Tonight, after a dinner of fried fish and plantains, more moros y cristanos (black beans & rice), we went out into the lagoons, using our lights to seek the reflective eyes of crocodiles in the dark. We had a good haul, snagging baby crocs to be studied and later returned. Throughout, Alonso would take out the rum and we’d toast to our captives. Saludos a los hermosos bebés. Tomorrow, as I head back to Havana, the team will repeat the cycle of weighing and measuring and cataloguing our babies before returning the little creepers to the lagoons we found them in. This is science. Rum-drunk science, yes, but science nevertheless. 

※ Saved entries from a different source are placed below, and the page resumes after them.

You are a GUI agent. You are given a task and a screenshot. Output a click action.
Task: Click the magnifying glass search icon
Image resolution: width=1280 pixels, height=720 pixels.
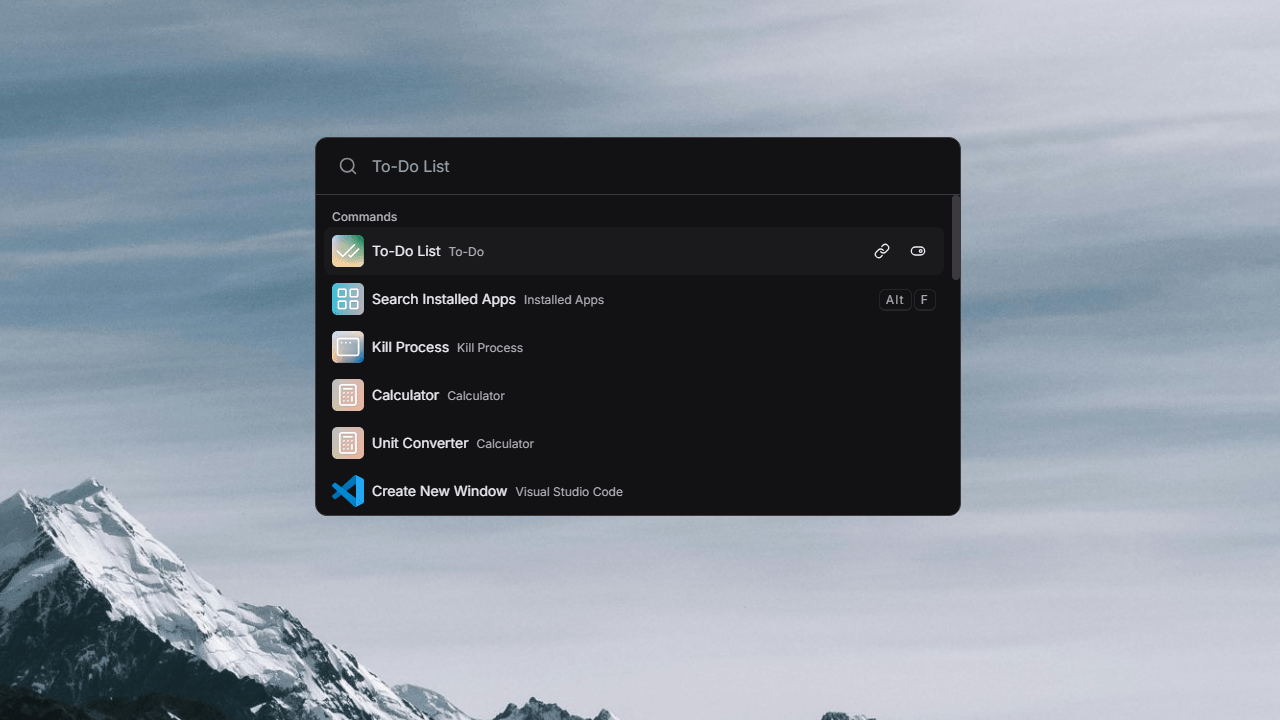pos(347,166)
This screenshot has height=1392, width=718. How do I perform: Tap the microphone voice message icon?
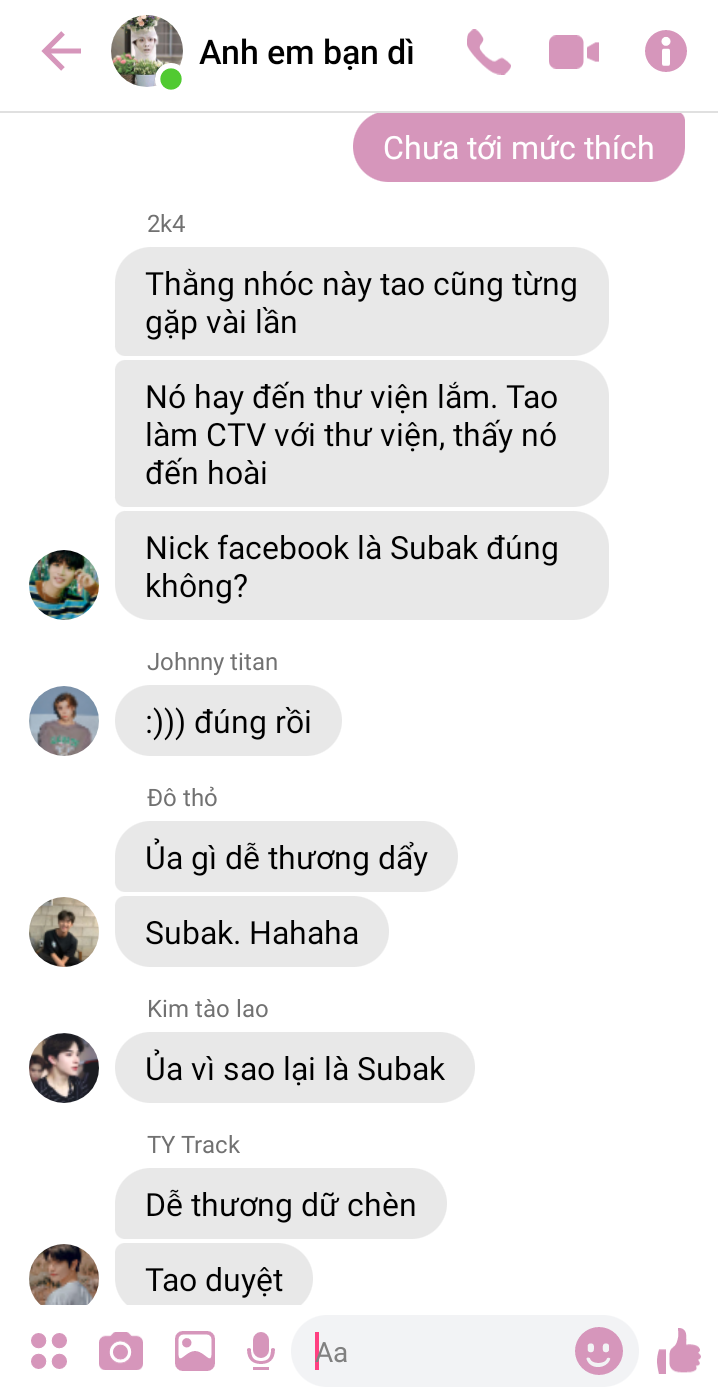point(261,1352)
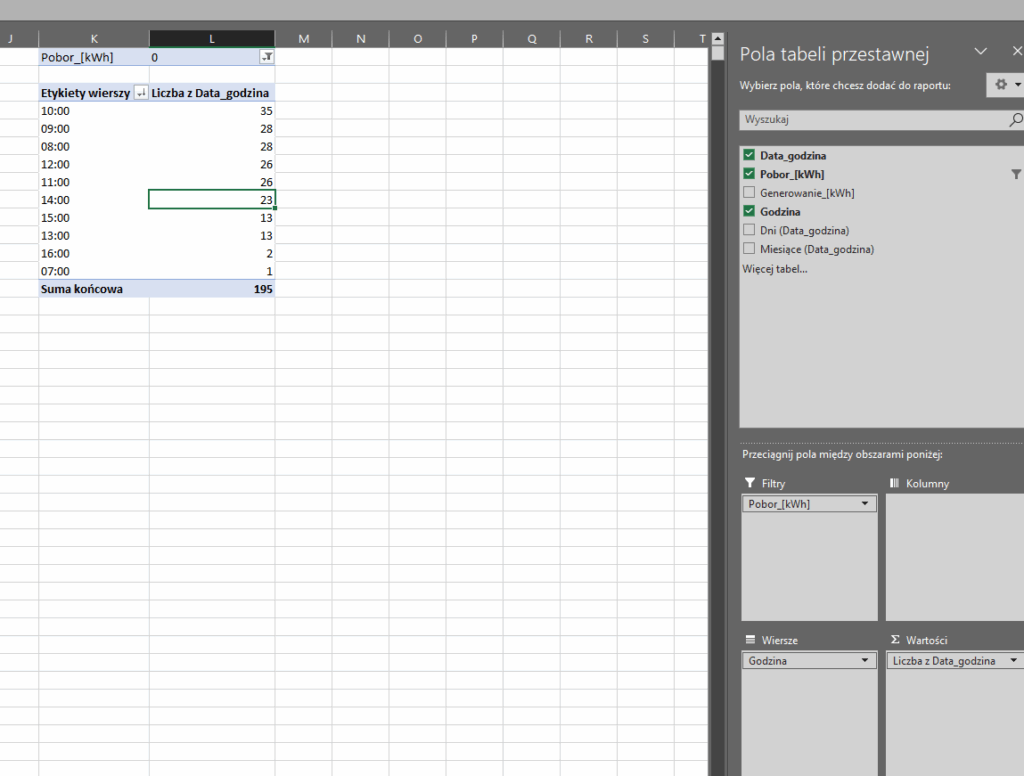Image resolution: width=1024 pixels, height=776 pixels.
Task: Close the Pola tabeli przestawnej pane
Action: point(1016,52)
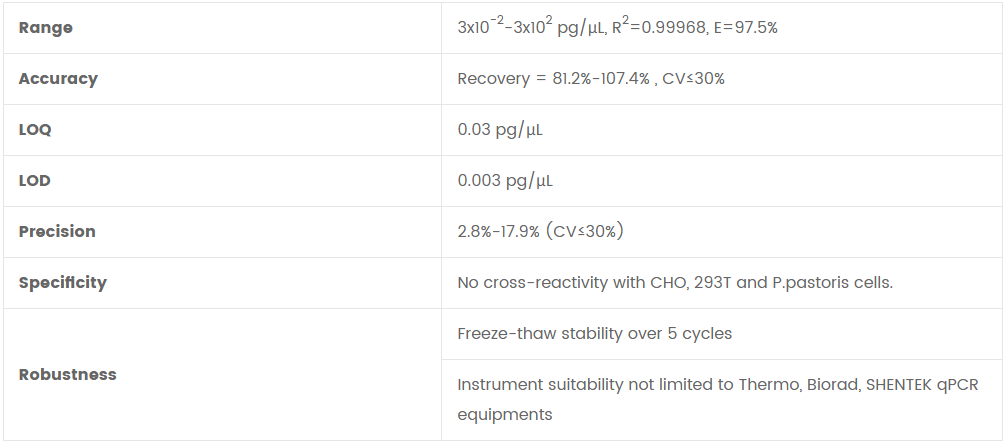This screenshot has width=1007, height=445.
Task: Click the Precision row header
Action: 57,232
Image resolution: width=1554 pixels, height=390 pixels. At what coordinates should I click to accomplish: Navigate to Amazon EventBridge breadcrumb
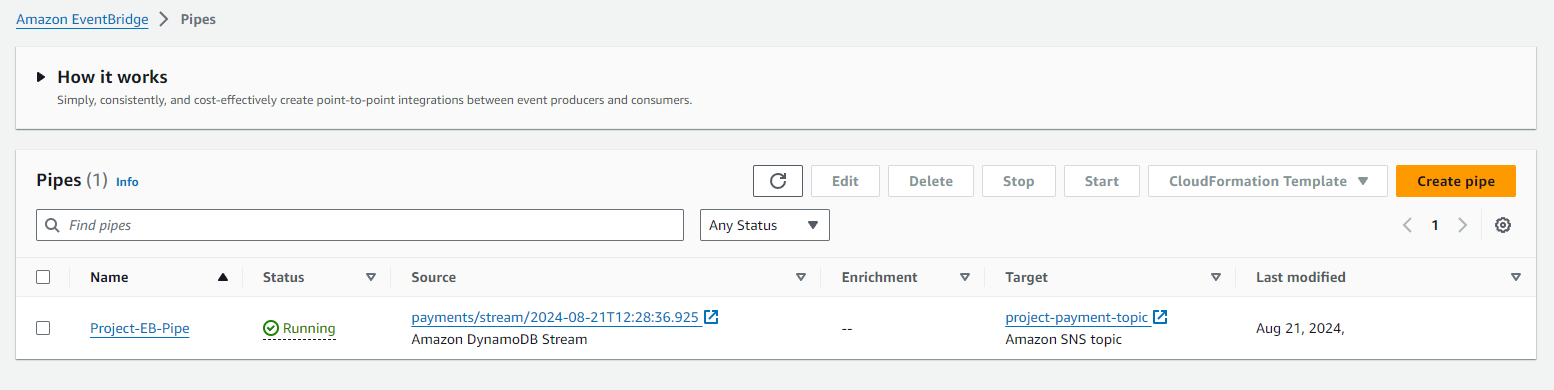pyautogui.click(x=82, y=19)
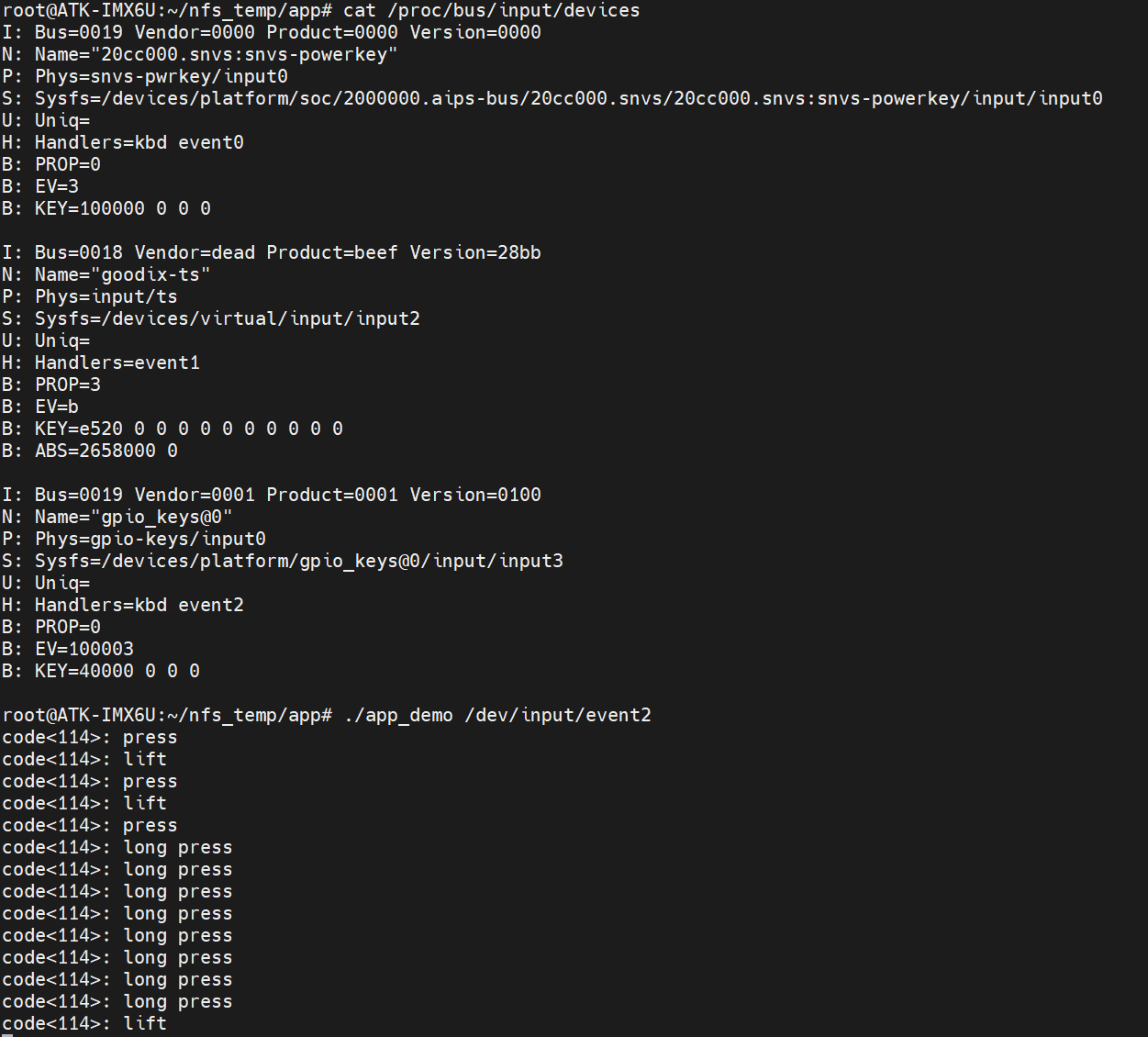Click the first long press output line
Screen dimensions: 1148x1037
(117, 847)
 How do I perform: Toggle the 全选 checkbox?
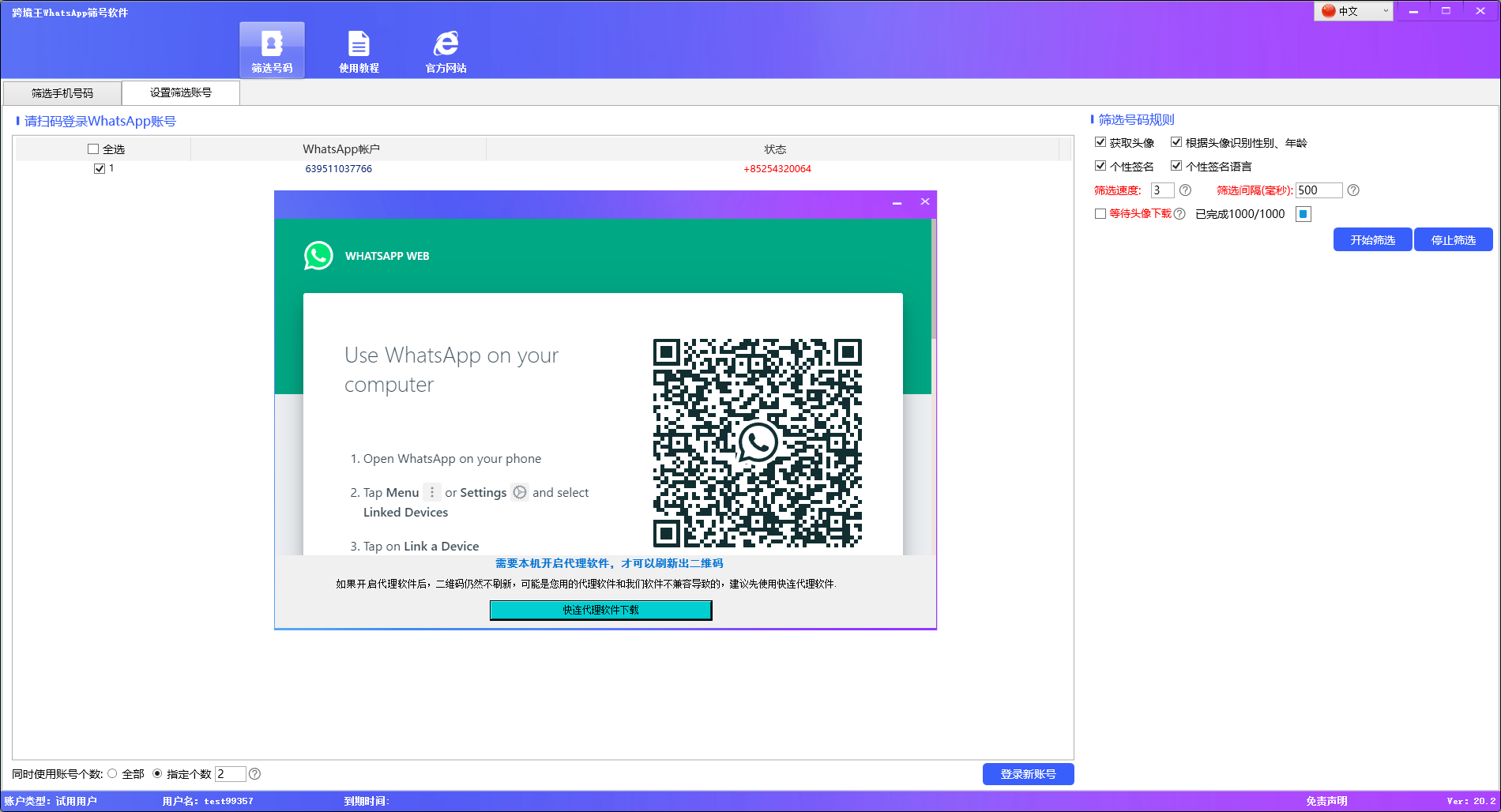pyautogui.click(x=93, y=149)
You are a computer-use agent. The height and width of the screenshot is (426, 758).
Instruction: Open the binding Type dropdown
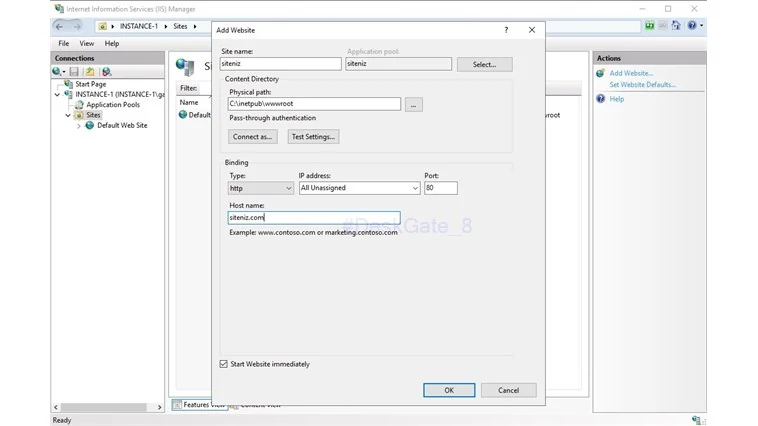pyautogui.click(x=261, y=188)
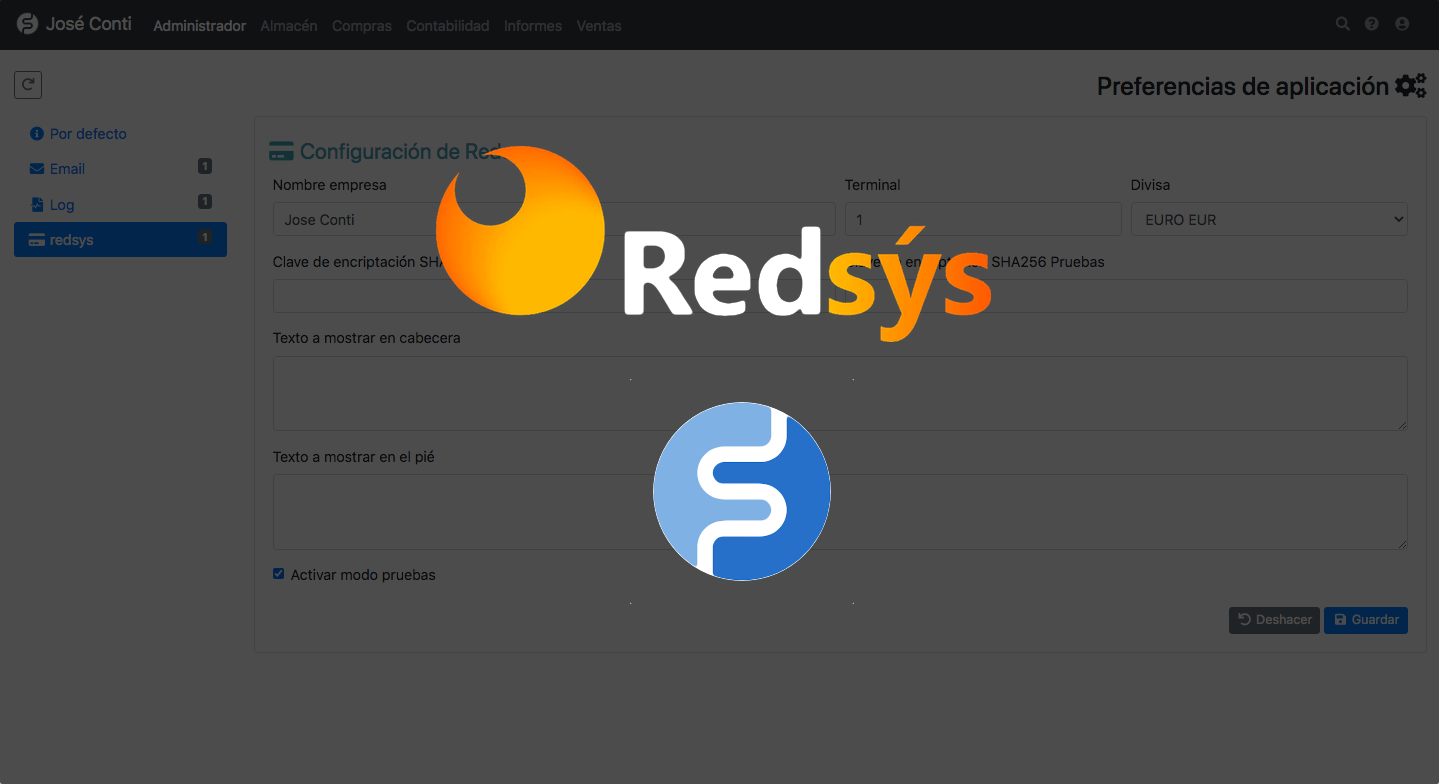The width and height of the screenshot is (1439, 784).
Task: Click the envelope icon beside Email
Action: coord(38,168)
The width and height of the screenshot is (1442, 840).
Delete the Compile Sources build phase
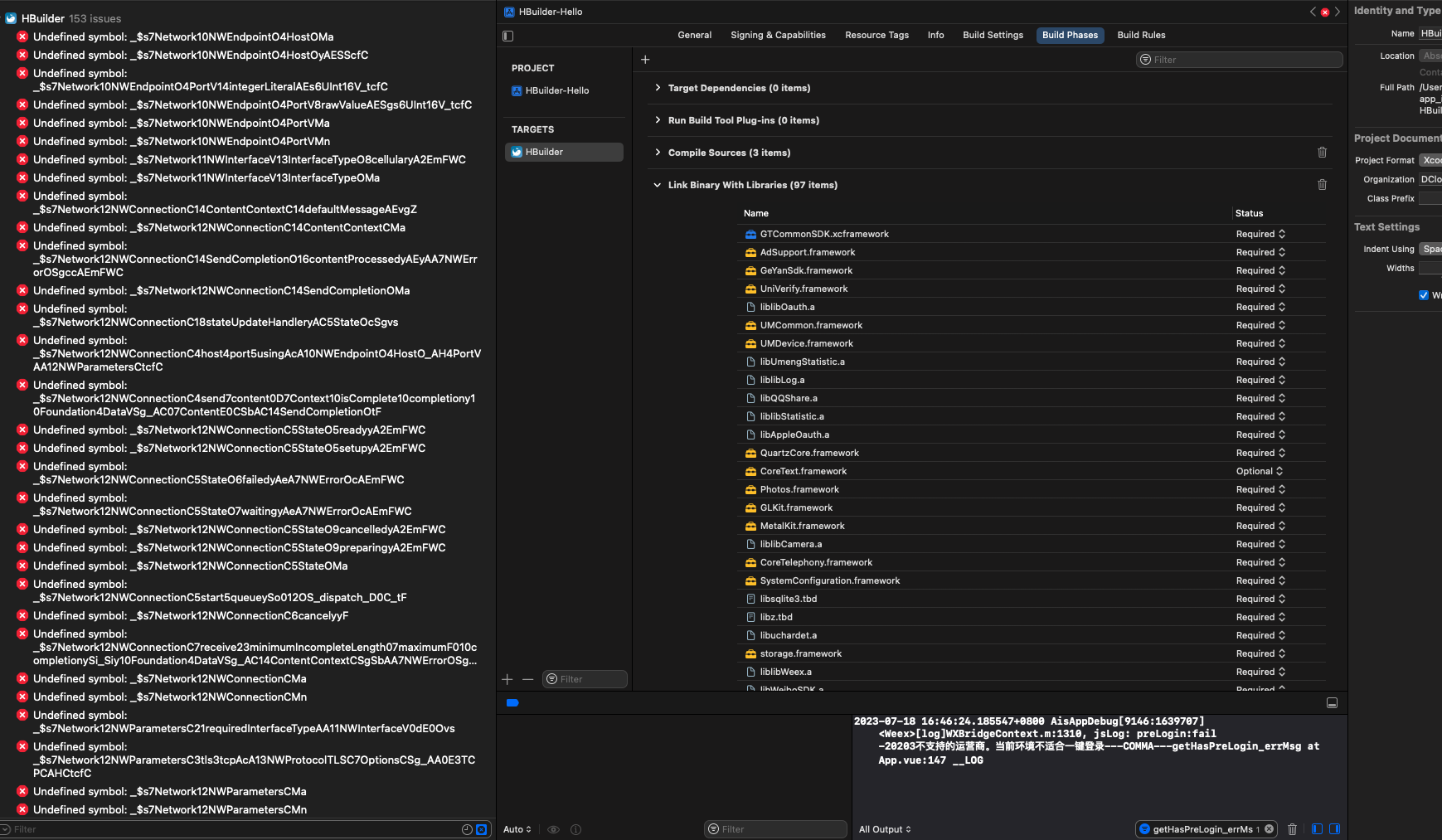point(1322,153)
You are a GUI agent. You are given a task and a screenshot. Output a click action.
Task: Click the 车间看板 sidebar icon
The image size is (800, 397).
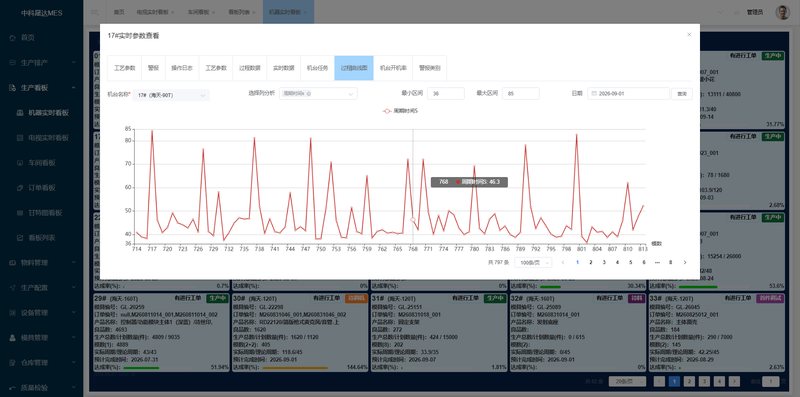[20, 163]
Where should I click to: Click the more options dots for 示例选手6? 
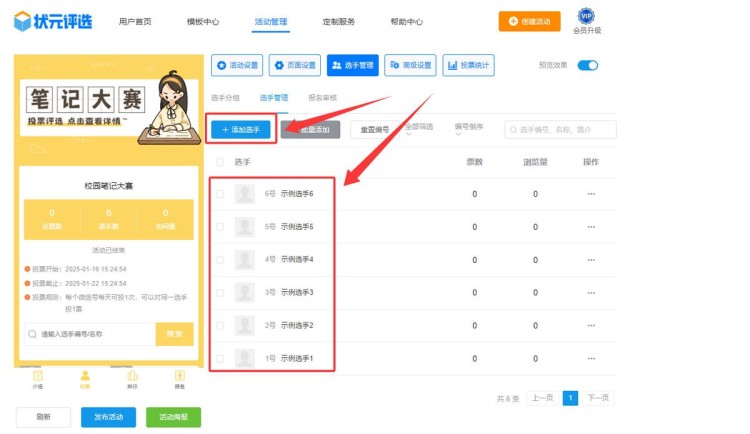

After our return to the field station, we had Buccanero cervesas with the crew and a late snack of tostones. Eventually, the crowd whittled down to just the herpetologist professors and me. Kindly abuelito Roberto is the only one of us fluent in both languages. Alonso and I mostly grunt at each other. Roberto explains Alonso is not a religious man, but very spiritual. Homo sapiens once lived with a necessary fear of man-eaters, Roberto translates Alonso’s diatribe. There was fear, there was respect, there was a connection between ancient man and monster. There was spiritualism. Today, ¡Coño! Today, man has spiritual connection with cars. Alonso laughs dangerously. It is funny to him. Both the car and the crocodile kill a man equally gruesome, equally dangerous, turning man in to meat. Carne, Alonso says. Ashes to ashes, man to meat. The crocodile does not have the teeth for biting through flesh & bone. The crocodile must tear his prey apart. Much like the vehicle collision tears man apart. Alonso fills my cup with rum, and his own. Roberto is drinking his cafecito. Roberto explains Alonso’s continued dialogue, to be eaten by this ageless monster is poetic. To die as an old man is not. Alonso’s eyes gaze upon his rum, mind focused on mortality. 95,000,000 years ago, crocodiles as we commonly know them began to exist. Mankind, fully functional homo sapiens, has been around for under 200,000 years. 200,000 years! Crocodiles are 475 times older than us. Crocodiles are as old as the mountains. Alonso wonders, will we, mankind, see as many as another 2,000 years? It has been 100 years since the first world war. It has been 1,000 years since the first crusade. It has been 2,000 years since Christ. Could humans survive another 2,000? If I am a betting man, I say to Roberto, I’d take the under. Roberto explains to Alonso who nods at my statement, agreeably. He finishes his rum. I do likewise, in solidarity. Alonso haphazardly splashes more into our cups. We’re in our twilight, Roberto translates. Roberto does not say if Alonso is speaking for himself or humanity in general, but it soon becomes clear. If we do our job, Roberto says as Alonso looks over his shoulder at the moonlit waters beyond our beach. If we do our job, crocodiles will live on beyond us. As they should. If we fail, the crocodiles will fall with the impending doom of the Anthropocene. To Alonso, the extinction of man is imminent. The question becomes, who do we bring down with us?

El Chivo Loco

Earlier this week, in an act of brazen dumbfuckery, I leapt from a fiberglass boat into a lagoon to help corral a juvenile cocodrilo. After those actions, Alonso began calling me el Chivo Loco, the crazy goat. Waist deep in lagoon muck, I stood my ground as the slender 5’ junior croc charged me. I had nothing more than a net to keep it from snatching the nose off my face. We captured the cold-blooded hijo de puta and brought him back to the field station where we weighed and measured him to return him the following day. Return him like a toothsome Blockbuster video. At the end of that night, after showers and a dinner of mashed plantains and rabbit stew over rice, Alonso made a toast to his team, grabbing me by the shoulder. The old son of a bitch said of me, todo corazón sin cabeza. Which means “all heart, no pumpkin”. I think. I could be wrong. Alonso beat his chest and the Cuban crew cheered, raising their beer cans to me. ¡El Chivo Loco! I smiled, wishing my dad was alive to see this. See dad? I’m all heart and no pumpkin. Wish you were here. 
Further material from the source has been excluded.